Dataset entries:
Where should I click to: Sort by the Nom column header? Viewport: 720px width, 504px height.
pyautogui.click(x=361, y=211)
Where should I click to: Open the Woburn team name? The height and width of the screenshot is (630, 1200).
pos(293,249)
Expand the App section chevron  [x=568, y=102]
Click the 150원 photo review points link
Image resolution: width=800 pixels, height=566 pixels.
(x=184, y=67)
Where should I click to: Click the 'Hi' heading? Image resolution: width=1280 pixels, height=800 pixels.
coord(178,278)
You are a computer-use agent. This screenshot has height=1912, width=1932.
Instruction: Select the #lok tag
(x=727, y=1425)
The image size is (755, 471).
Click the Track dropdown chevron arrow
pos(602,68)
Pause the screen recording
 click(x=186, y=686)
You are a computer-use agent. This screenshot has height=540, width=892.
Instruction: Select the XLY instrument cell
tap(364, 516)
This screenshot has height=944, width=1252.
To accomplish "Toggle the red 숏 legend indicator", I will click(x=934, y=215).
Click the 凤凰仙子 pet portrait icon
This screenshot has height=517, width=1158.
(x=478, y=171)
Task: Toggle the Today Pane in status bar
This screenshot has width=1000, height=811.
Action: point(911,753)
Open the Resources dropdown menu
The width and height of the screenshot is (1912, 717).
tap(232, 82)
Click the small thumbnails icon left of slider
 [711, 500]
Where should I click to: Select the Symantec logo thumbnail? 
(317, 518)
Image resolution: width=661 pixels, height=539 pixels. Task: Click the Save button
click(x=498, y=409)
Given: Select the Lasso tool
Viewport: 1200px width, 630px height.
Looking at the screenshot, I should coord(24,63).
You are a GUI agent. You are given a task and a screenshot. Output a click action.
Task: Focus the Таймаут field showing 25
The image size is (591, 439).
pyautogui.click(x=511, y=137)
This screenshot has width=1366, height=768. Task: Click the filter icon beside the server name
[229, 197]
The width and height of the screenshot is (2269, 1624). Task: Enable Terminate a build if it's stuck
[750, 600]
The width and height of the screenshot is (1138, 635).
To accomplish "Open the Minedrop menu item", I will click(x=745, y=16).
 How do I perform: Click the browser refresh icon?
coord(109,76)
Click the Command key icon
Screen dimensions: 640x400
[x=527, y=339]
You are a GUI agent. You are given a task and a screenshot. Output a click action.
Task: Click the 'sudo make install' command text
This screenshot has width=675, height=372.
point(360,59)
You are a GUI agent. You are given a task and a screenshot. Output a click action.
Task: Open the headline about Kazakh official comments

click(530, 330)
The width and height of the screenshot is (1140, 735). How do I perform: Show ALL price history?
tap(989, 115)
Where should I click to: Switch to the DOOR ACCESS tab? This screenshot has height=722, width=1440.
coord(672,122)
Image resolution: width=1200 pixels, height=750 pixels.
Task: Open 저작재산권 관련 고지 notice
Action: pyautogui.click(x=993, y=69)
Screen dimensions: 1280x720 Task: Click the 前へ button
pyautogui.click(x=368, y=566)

▶ _Assignment_
Starting from the line containing "This screenshot has width=675, height=372." and ending with the final line of the data, reproduce each line exactly as it appears, including no other lines.

▶ _Output below_
This screenshot has width=675, height=372.
point(360,59)
You are a GUI agent. You are given a task and a screenshot. Output a click action.
Task: Open the headline about Kazakh official comments

click(530, 330)
The width and height of the screenshot is (1140, 735). How do I perform: Show ALL price history?
tap(989, 115)
Where should I click to: Switch to the DOOR ACCESS tab? This screenshot has height=722, width=1440.
coord(672,122)
Image resolution: width=1200 pixels, height=750 pixels.
Task: Open 저작재산권 관련 고지 notice
Action: pyautogui.click(x=993, y=69)
Screen dimensions: 1280x720 Task: Click the 前へ button
pyautogui.click(x=368, y=566)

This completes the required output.